Imaging examination (X-ray examination and bone radionuclide scanning) can be helpful when pathology is not definite or taking biopsy is not feasible. Grid-like subcutaneous calcification on X-plain films and increased tracer uptake on heterogeneity with bone scans are highly specific. When calciphylaxis occurred in patients with end-stage renal disease, new bone formation is present in the soft tissue. A Tc-99 m MDP bone scan detects osteoblastic activity by chemisorption to hydroxyapatite crystals in new forming bone [3]. Using bone scintigraphy to diagnose calciphylaxis has been reported in some reports [47].

Calciphylaxis has been traditionally considered as a manifestation of mineral bone disorders (such as hyperphosphatemia, elevated calcium phosphorous product, hypocalcemia, hyperparathyroidism, and vitamin D deficiency) in dialysis patients. So dysregulated calcium-phosphorous metabolism is a risk factor for calciphylaxis. However, still some reports describe calciphylaxis without significant mineral bone abnormalities and require further investigation in larger observation studies [8]. In our case report, this patient has risk factors of calciphylaxis such as dialysis, taking active vitamin D, secondary hyperparathyroidism, and grayish nodules, and the Tc-99 m MDP bone scan demonstrated the areas of abnormal radiotracer uptake at his left lateral gastrocnemius muscle. Combined with skin biopsy, the diagnosis of early calciphylaxis could be established.

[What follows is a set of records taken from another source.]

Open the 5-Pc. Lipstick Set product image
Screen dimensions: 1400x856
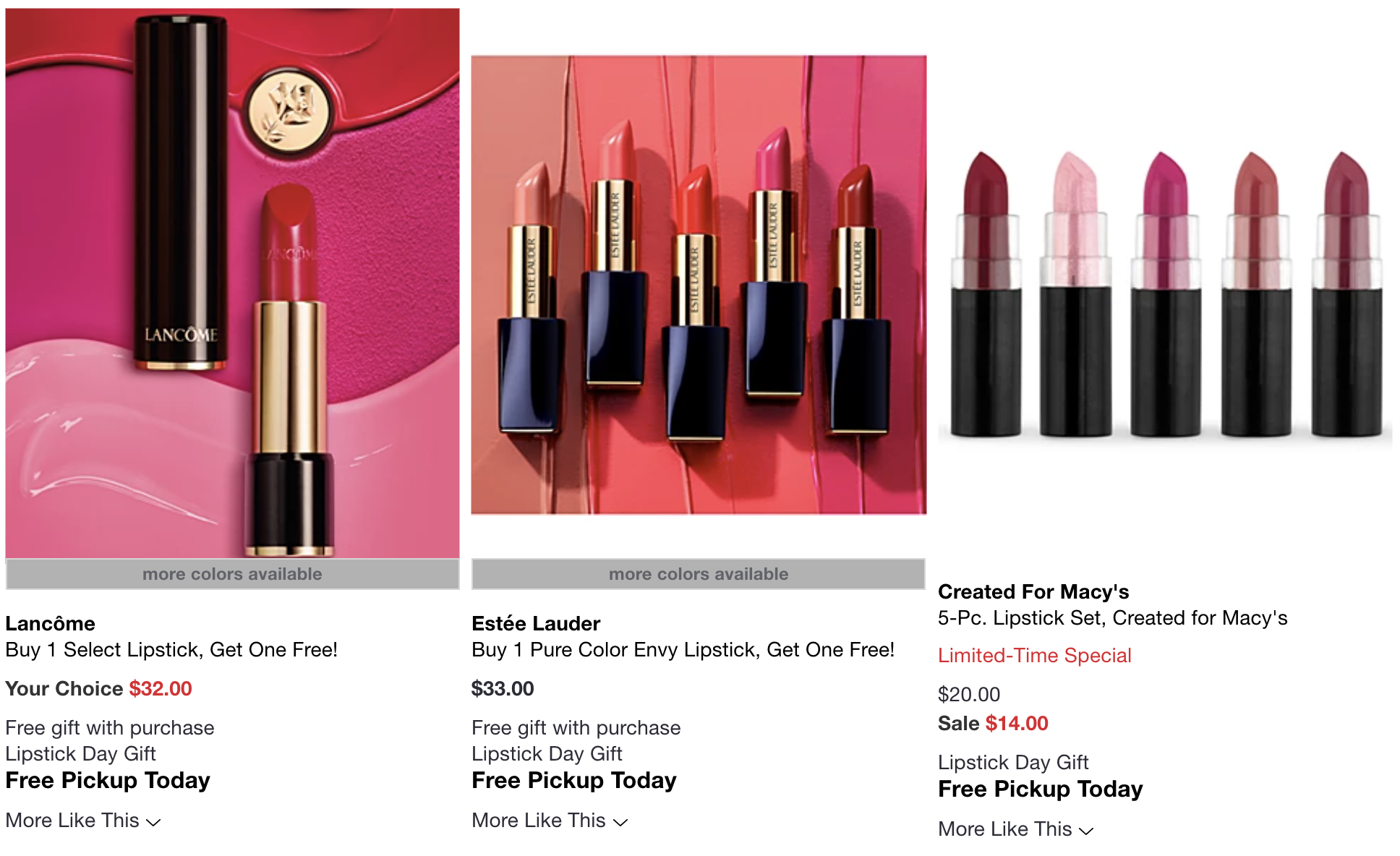click(1165, 294)
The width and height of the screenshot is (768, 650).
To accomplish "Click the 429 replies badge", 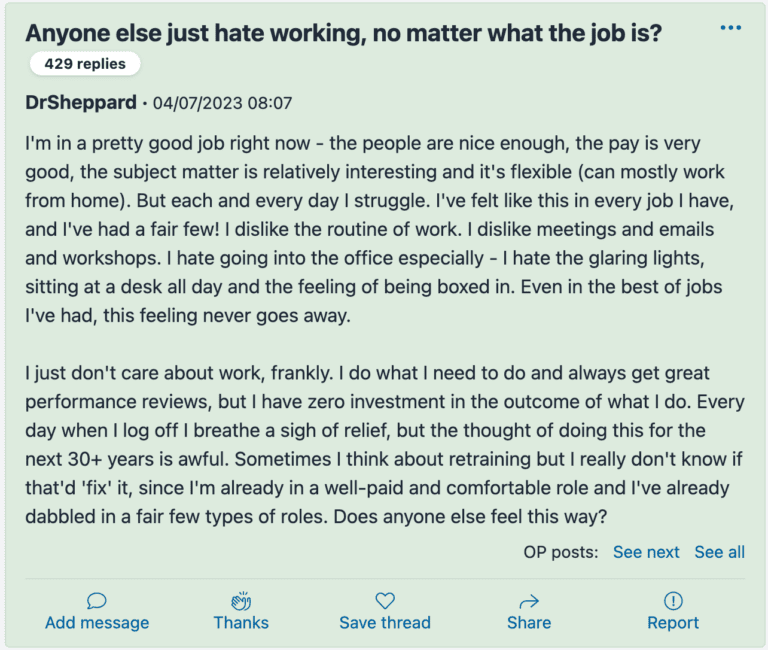I will point(85,64).
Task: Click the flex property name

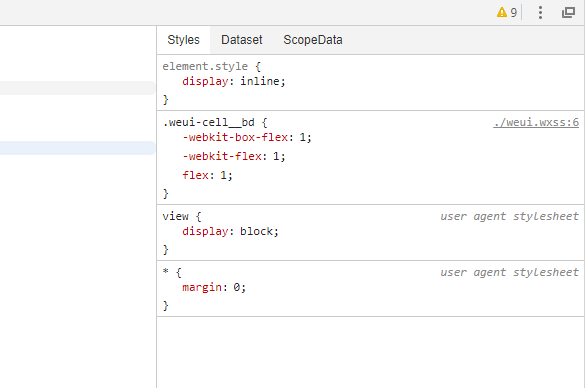Action: pyautogui.click(x=195, y=175)
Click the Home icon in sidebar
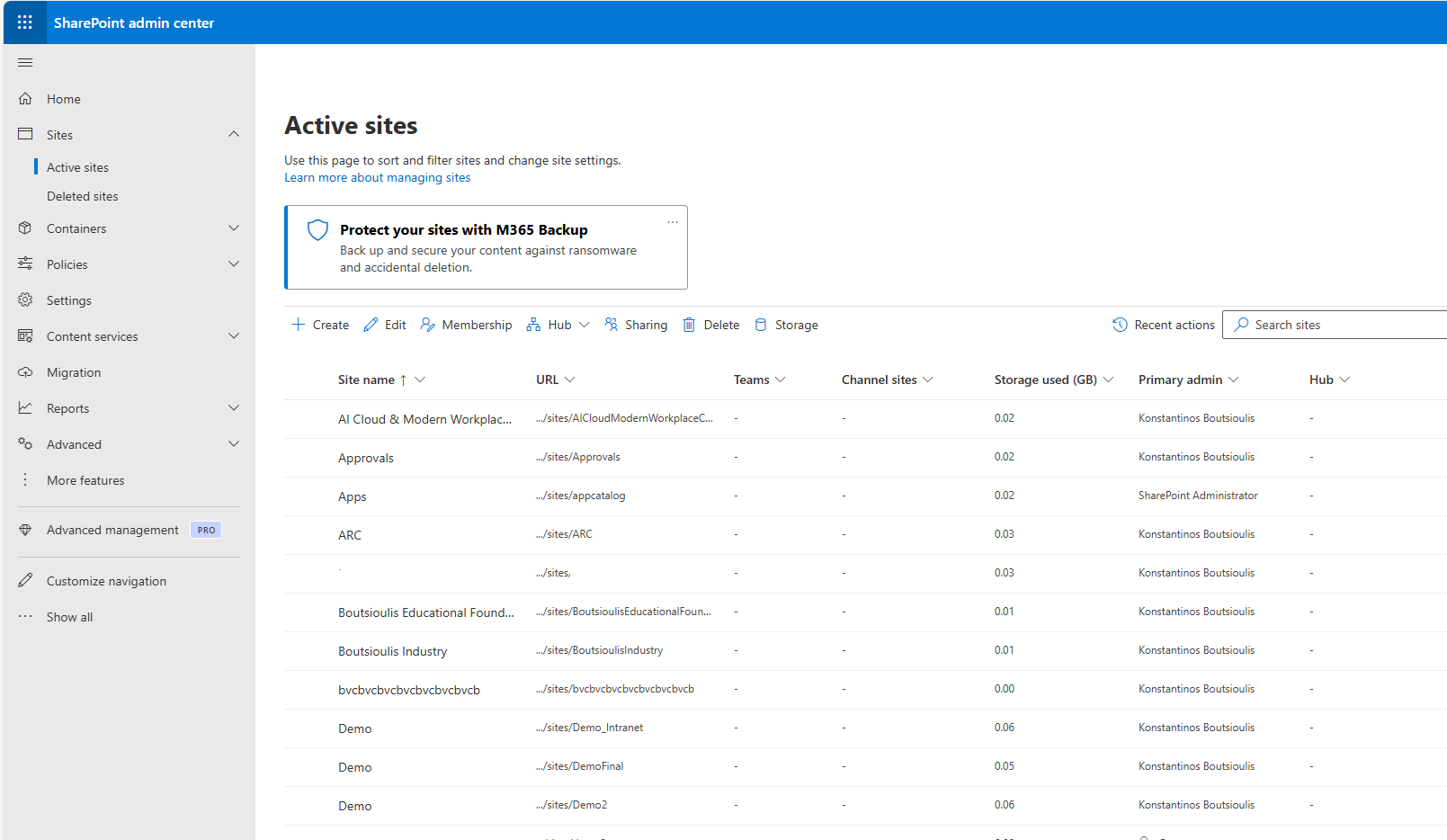1447x840 pixels. [x=25, y=99]
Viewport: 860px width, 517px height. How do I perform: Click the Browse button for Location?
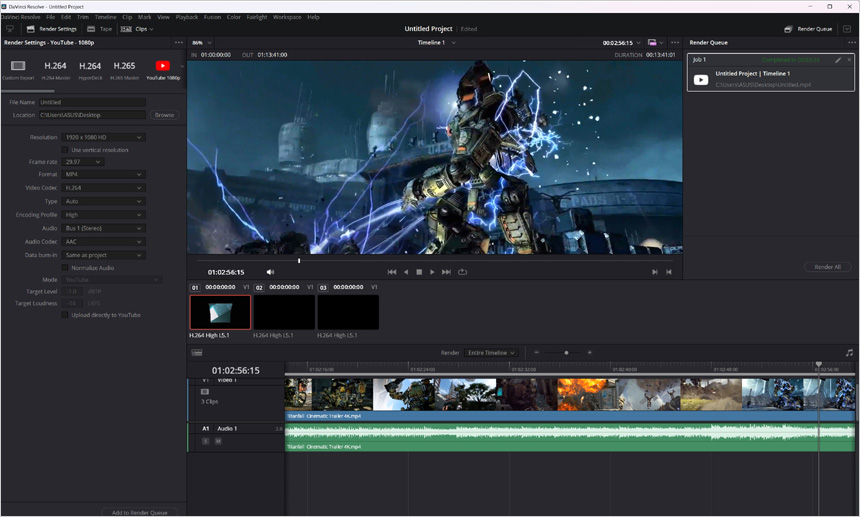[x=164, y=115]
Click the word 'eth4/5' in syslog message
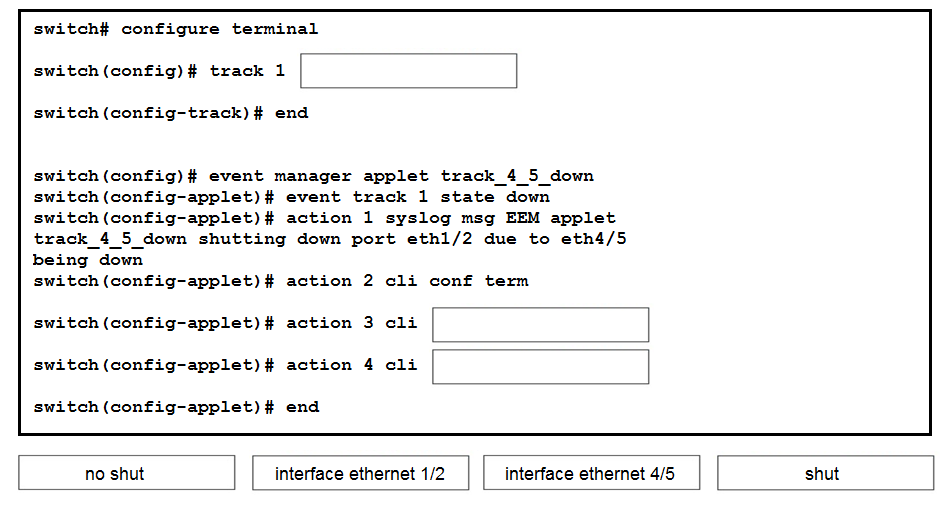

Based on these findings, we found that bone scintigraphy is highly sensitive and specific for the diagnosis of calciphylaxis. It is recommended to fully evaluate the imaging examinations such as bone scans for patients with suspected calciphylaxis and to find diagnostic clues from the angle of imaging.

Conflicts of Interest

The authors declare that they have no conflicts of interest.